Nevertheless, if we want to improve the performance of our `IntrinsicsIndexOf` further we can take a look at the following approaches: instruction pipelining and memory alignment.

In the Intel Intrinsics Guide, each intrinsic has Latency and Throughput characteristics that depend on the CPU architecture. The former means how long it takes for the CPU to complete the instruction, the latter has to do with how many operations we can perform at once, each of them being in the different execution phase. For instance, `_mm256_loadu_si256` that we were using for loading data into a vector, has the latency of 1 and the throughput of 0.25 on the Haswell architecture. Meaning, we can run up to 4 instructions per 1 CPU cycle. We don’t necessarily get the x4 performance because we are unlikely to have optimal conditions. This optimization applies to small loops only, so it should be suitable for our case. Using this knowledge and knowing our CPU architecture, we can unroll some vector instructions in the main block loop expecting at least some performance benefit.

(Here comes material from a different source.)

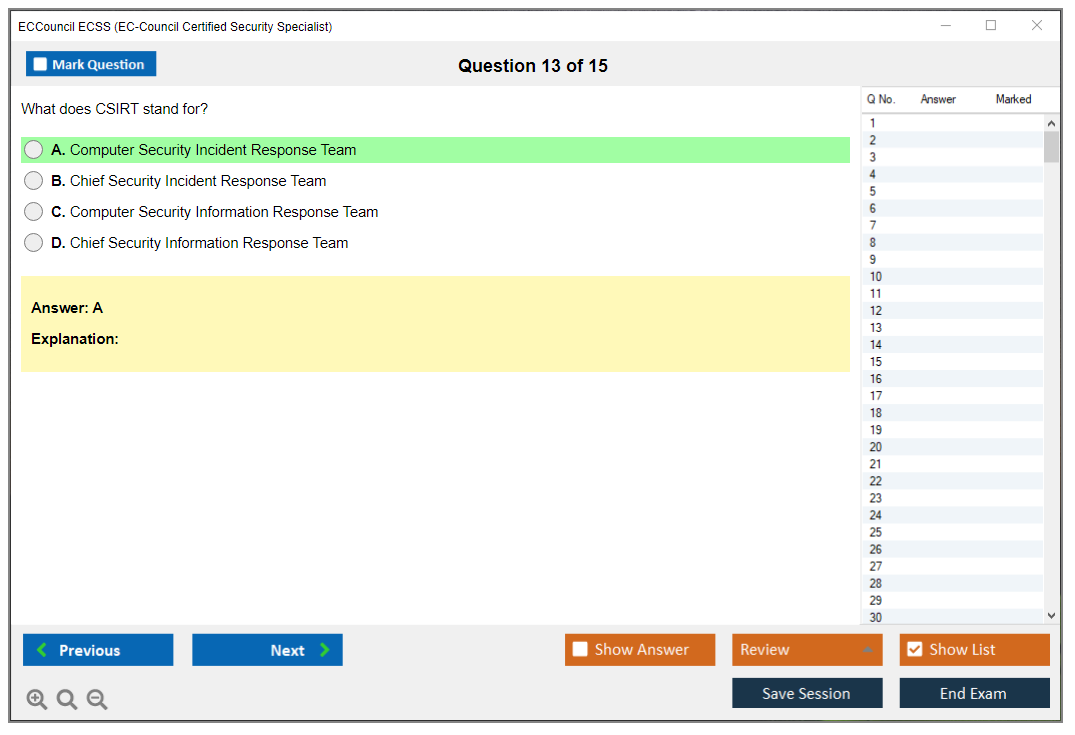Choose option D Chief Security Information Response Team
The width and height of the screenshot is (1075, 735).
(34, 243)
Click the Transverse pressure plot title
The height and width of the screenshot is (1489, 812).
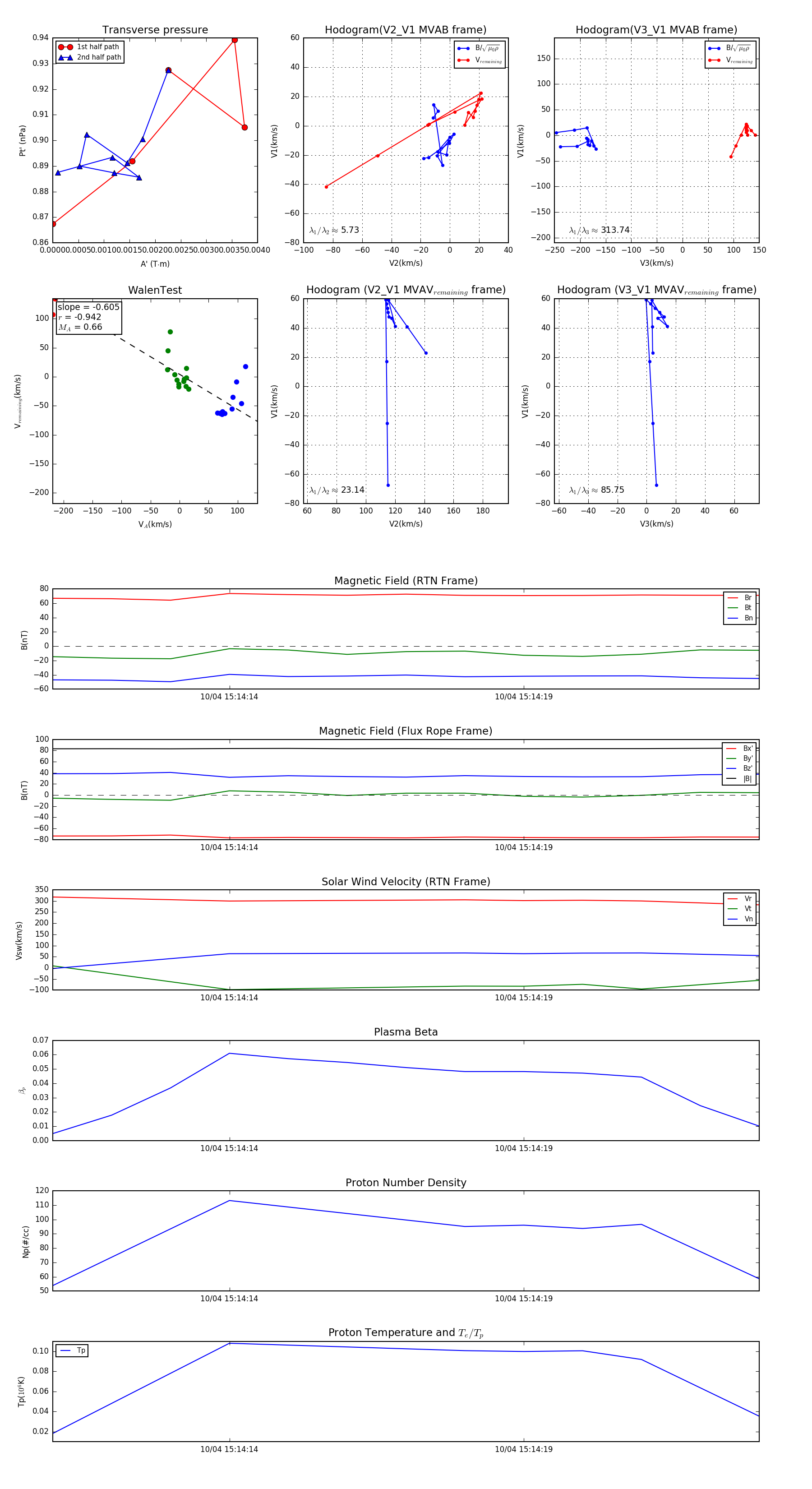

According to Intel’s Developer Guide and Reference aligning data should also improve the performance of intrinsics. In our code, we are not aware of memory alignment. Dealing with it, though, is not an easy job, but still doable. For example, we could search for the first aligned element and start with it processing previous elements without vectors. Applying this optimization we could use `LoadAlignedVector256` function. It gets translated to the `_mm256_load_si256` intrinsic which verifies that data is aligned.

## Conclusion

Indeed, the example we were going through is not very practical, but I hope it gives an overview of what hardware intrinsics are capable of. Since they are providing CPU specific functionality, we have to be aware of the hardware we run our code on. I guess you can see why the main rule of performance — always measure it — is especially important for intrinsics.

You can check out the code from this post on GitHub: HaystacksNeedlesAndHardwareIntrinsics.